La « rencontre secrète » n’était pas destinée à le rester trop longtemps. Consigne avait pourtant été donnée, le 1er juillet, de laisser les téléphones hors de la salle qui réunissait Marine Le Pen, cheffe de file des députés Rassemblement national (RN), son conseiller Renaud Labaye, et une vingtaine de dirigeants de communautés juives d’Ile-de-France dans un bar parisien. Un tour de table inédit pour le RN, après plusieurs décennies de marginalisation en raison de l’antisémitisme de nombreux cadres, et parmi lesquels le premier d’entre eux : Jean-Marie Le Pen, l’ancien président du Front national (FN, devenu le RN).
Si le parti d’extrême droite refuse toujours de communiquer sur l’événement, un compte rendu anonyme sur les réseaux sociaux, puis une sortie des deux organisateurs (René Taïeb et Albert Myara, deux représentants de la communauté juive francilienne) dans Le Journal du dimanche, quatre jours plus tard, en ont rapidement assuré la publicité. Un « dialogue » symbolique de la quête de respectabilité menée par le parti lepéniste à l’égard des Français de confession juive. Un révélateur aussi des débats qui agitent les associations communautaires, depuis les attaques terroristes perpétrées par le Hamas en Israël le 7 octobre 2023, face aux gages donnés par les troupes de Marine Le Pen contre l’antisémitisme et en soutien à Israël.

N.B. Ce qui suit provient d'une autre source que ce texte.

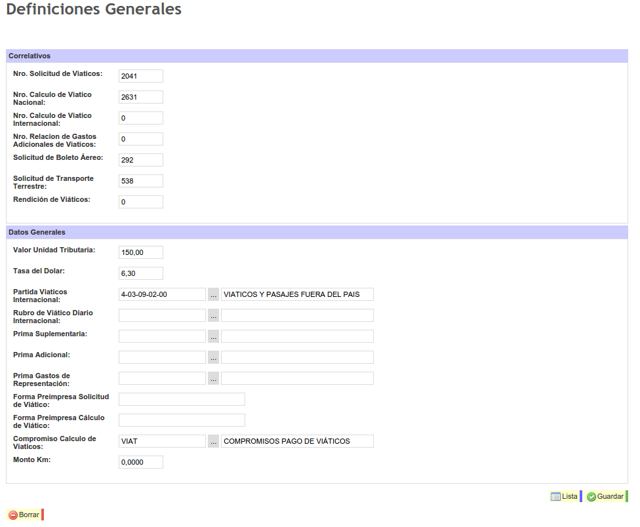This screenshot has height=527, width=640.
Task: Open lookup for Prima Gastos de Representación
Action: click(213, 379)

Les responsables cultuels juifs interrogés se rejoignent sur un point, au moins : « Il y a eu un avant et un après 7-Octobre. » Un point de bascule dans la vulnérabilité jamais ressentie par les croyants depuis la Shoah. Une date-clé, aussi, dans l’appréhension de l’échiquier politique national. « Marqués par un sentiment rare de solitude depuis ce jour, les Français juifs ont probablement reçu avec davantage de sympathie chaque marque de soutien », résume Ariel Goldmann, le président du Fonds social juif unifié, poumon financier de la communauté en France. Dénonciation immédiate d’un « pogrom », soutien absolu ensuite du droit d’Israël à se défendre, indignation depuis face à la multiplication des actes antisémites : dans son soutien à la communauté juive, le RN n’a publiquement jamais transigé au cours des douze derniers mois.
« Parti aujourd’hui sans ambiguïté »
L’affichage en la matière n’est pas nouveau pour Marine Le Pen. Depuis son accession à la tête du FN, en 2011, la triple candidate à la présidentielle a fait de sa quête de légitimité contre l’antisémitisme l’ultime « verrou » de l’entreprise de « dédiabolisation » d’un mouvement qui, cofondé en 1972 par d’anciens collaborationnistes et des membres de la Waffen-SS, prétend désormais accéder au pouvoir. Jamais pourtant cette stratégie n’avait récolté la bienveillance d’autant de représentants ou figures de la communauté juive que depuis le 7-Octobre. Face à une gauche fustigée pour ses ambiguïtés, voire ses compromissions, le RN n’apparaît plus, pour beaucoup, comme la force politique la plus « dangereuse ».